Les Parisiens râlent-ils trop? Ne les lancez pas sur les Jeux Olympiques | Robert McLiam Wilson - 1

Paris : la ville lumière sombre dans la morosité

Paris, souvent perçue comme une princesse de conte de fées, est en réalité plongée dans une dépression depuis des siècles. Les habitants parisiens, loin de se laisser abattre, arborent cette mélancolie perpétuelle comme un badge d’honneur. Plus serrés que dans n’importe quel immeuble de logements sociaux, les Parisiens mènent leur vie stressée et sous-payée avec défiance. Ils se moquent, se plaignent, rouspètent. Contrairement à tout ce que j’ai connu, dans cette ville, si vous dites quelque chose de gentil, les citoyens vous corrigent avec dédain. Paris ne croit pas être le meilleur endroit. Il sait juste que partout ailleurs est pire.

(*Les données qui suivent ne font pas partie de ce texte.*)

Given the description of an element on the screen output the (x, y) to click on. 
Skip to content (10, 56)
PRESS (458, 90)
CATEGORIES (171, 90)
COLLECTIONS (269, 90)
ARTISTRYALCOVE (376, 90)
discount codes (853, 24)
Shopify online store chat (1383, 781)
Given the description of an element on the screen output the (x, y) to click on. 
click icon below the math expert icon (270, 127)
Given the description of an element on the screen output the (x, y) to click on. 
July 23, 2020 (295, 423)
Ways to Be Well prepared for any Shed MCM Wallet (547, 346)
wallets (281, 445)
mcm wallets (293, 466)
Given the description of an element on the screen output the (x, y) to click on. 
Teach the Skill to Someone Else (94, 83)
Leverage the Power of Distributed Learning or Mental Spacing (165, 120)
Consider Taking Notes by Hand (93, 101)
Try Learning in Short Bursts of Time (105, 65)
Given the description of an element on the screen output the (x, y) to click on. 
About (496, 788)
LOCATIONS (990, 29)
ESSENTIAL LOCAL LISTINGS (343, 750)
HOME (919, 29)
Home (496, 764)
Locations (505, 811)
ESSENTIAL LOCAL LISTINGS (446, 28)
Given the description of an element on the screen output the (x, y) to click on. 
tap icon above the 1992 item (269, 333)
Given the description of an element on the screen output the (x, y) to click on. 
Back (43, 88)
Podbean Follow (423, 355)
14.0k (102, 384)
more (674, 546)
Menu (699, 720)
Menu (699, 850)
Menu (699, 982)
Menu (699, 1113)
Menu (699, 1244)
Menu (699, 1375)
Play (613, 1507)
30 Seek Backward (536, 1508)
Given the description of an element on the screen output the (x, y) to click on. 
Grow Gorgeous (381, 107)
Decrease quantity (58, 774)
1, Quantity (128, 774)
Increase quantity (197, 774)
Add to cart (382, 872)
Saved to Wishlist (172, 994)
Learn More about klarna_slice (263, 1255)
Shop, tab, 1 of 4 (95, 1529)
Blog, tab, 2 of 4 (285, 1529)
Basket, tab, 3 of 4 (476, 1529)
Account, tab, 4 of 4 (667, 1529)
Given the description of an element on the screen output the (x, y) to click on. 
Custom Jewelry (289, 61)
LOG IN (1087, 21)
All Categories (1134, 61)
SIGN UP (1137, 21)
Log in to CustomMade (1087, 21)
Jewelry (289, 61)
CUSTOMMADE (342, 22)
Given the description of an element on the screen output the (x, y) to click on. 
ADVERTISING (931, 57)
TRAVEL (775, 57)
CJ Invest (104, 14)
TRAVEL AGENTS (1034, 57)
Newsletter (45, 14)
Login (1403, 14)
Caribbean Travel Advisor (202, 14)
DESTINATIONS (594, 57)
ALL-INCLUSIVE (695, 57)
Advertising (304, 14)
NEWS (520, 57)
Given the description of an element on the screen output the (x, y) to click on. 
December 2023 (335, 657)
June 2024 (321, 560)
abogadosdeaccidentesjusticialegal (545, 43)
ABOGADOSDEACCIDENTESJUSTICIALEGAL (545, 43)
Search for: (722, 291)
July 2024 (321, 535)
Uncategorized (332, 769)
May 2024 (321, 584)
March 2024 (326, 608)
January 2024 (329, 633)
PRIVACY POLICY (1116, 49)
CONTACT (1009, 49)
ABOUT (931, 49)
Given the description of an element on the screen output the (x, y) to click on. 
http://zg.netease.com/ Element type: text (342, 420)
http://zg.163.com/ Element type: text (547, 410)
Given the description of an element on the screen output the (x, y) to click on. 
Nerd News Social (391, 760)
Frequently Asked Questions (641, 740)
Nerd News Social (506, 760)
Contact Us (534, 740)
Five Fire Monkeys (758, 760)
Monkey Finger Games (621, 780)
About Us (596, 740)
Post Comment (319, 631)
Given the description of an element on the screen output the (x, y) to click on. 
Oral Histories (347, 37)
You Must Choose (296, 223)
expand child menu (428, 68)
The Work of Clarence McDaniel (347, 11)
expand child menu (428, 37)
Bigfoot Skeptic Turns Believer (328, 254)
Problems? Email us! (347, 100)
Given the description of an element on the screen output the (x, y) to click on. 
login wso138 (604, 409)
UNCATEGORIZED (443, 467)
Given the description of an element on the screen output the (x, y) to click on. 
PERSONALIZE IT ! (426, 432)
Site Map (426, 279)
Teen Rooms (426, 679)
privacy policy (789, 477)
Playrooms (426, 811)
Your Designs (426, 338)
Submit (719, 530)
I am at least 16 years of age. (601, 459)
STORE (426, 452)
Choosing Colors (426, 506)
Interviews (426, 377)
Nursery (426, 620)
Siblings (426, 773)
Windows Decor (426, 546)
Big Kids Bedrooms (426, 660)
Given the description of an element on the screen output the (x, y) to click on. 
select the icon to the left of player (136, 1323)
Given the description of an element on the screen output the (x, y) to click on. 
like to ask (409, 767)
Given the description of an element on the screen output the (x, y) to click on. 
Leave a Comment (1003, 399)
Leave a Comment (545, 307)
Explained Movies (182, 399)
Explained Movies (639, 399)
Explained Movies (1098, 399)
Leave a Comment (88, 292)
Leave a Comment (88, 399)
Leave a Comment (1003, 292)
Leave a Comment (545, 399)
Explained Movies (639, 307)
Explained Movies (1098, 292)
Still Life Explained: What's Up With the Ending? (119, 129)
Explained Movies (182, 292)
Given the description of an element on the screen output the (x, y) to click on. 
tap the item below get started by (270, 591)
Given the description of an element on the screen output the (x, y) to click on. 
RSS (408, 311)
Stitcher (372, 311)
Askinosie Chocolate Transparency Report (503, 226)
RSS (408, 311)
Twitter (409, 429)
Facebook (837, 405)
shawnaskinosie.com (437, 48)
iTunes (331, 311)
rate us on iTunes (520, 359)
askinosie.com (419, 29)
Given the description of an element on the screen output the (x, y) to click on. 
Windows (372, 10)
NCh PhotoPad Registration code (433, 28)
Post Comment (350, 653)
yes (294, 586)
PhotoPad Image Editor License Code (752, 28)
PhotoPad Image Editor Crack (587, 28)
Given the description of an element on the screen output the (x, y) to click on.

Voici les points clés de l’article :

  • Paris, ville plongée dans la morosité depuis des siècles
  • Les Parisiens portent cette mélancolie comme un badge d’honneur
  • Les habitants de Paris se plaignent et protestent depuis toujours
  • Les Jeux olympiques arrivent à Paris, provoquant des perturbations
  • Les Parisiens critiquent vivement l’organisation des Jeux
  • Des mesures de sécurité renforcées pour les Jeux

Paris a toujours été ainsi. Montrez-moi un personnage joyeux à la cockney dans un roman de Balzac ou Zola. La ville du XIXe siècle était une marmite fissurée sur un feu négligé, débordant tous les dix ans environ. Émeutes, barricades, milices, puis beaucoup de dénonciations des voisins. La vie politique nationale est depuis longtemps alimentée par le ferment des rues mutines et méfiantes de la capitale. Et c’est toujours le cas. Ou pire. Paris a eu quelque chose de pré-guerre depuis que je connais la ville.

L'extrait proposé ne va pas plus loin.